Going down the data below, set down exactly the line with "Click the Status field label" and each line after it through the line with "This screenshot has width=1028, height=562."; no other lines.
--------------------------------
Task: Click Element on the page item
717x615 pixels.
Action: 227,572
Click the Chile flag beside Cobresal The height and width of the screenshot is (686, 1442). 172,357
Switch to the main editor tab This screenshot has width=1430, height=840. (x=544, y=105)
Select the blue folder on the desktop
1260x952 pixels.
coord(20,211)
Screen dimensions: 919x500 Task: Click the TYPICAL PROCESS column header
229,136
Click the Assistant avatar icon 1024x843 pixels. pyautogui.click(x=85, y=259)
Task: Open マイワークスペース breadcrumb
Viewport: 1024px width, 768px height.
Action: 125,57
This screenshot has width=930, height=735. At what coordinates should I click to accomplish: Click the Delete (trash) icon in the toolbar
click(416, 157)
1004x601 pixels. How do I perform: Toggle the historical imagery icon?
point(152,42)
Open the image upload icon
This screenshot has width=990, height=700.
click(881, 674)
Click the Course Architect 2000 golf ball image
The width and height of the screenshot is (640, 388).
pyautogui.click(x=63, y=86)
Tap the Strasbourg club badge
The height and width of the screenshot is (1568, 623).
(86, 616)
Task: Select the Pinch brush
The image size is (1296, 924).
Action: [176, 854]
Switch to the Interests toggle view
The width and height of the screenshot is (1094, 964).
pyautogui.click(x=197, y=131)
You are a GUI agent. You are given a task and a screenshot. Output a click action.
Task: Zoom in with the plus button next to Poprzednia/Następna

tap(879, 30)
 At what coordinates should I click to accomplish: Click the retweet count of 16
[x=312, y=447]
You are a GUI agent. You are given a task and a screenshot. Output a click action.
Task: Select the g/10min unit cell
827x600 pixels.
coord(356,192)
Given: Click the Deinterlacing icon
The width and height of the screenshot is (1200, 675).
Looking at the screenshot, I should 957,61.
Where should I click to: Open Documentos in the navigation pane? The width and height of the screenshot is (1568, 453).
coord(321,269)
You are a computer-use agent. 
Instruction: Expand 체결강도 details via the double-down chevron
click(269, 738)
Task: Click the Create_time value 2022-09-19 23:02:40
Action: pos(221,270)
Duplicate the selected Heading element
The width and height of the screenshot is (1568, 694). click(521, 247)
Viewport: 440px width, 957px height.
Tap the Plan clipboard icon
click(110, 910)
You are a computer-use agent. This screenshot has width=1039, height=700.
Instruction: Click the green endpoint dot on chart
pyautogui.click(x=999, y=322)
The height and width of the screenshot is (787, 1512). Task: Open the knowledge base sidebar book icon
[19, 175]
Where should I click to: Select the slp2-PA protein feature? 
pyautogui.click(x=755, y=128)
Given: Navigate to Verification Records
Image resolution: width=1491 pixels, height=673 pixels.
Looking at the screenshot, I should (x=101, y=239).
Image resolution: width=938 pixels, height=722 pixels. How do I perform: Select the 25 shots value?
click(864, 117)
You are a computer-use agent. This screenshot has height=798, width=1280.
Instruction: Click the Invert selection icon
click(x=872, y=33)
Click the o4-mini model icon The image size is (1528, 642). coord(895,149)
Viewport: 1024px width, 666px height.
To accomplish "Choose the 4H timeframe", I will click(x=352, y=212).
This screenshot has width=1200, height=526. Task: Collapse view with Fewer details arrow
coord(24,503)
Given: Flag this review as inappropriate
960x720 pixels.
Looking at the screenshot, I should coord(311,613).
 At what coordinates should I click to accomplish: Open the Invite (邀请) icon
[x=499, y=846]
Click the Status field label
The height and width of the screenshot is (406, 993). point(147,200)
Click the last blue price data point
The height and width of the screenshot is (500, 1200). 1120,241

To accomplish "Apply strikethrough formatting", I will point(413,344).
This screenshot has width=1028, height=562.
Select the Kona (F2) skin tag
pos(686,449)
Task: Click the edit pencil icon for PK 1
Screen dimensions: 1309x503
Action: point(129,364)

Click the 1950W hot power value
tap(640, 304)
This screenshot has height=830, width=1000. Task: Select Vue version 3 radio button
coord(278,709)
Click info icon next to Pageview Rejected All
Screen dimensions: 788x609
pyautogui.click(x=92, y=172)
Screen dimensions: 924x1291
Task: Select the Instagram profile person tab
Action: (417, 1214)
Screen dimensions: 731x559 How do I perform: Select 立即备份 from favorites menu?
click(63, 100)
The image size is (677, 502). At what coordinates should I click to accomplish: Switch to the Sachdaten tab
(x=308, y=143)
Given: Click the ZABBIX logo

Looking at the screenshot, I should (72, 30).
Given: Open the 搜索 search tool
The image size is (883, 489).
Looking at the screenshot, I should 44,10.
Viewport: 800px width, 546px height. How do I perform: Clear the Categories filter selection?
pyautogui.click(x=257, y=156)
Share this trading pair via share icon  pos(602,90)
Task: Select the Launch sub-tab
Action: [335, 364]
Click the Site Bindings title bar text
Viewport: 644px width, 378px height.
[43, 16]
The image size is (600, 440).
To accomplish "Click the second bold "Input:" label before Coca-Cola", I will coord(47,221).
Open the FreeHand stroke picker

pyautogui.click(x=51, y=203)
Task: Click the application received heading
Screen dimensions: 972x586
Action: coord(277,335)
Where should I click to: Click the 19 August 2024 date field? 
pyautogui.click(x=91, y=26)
--------------------------------
TASK ANSWER
Click the Status field label
The height and width of the screenshot is (406, 993). point(147,200)
Click the last blue price data point
The height and width of the screenshot is (500, 1200). 1120,241

To accomplish "Apply strikethrough formatting", I will point(413,344).
This screenshot has width=1028, height=562.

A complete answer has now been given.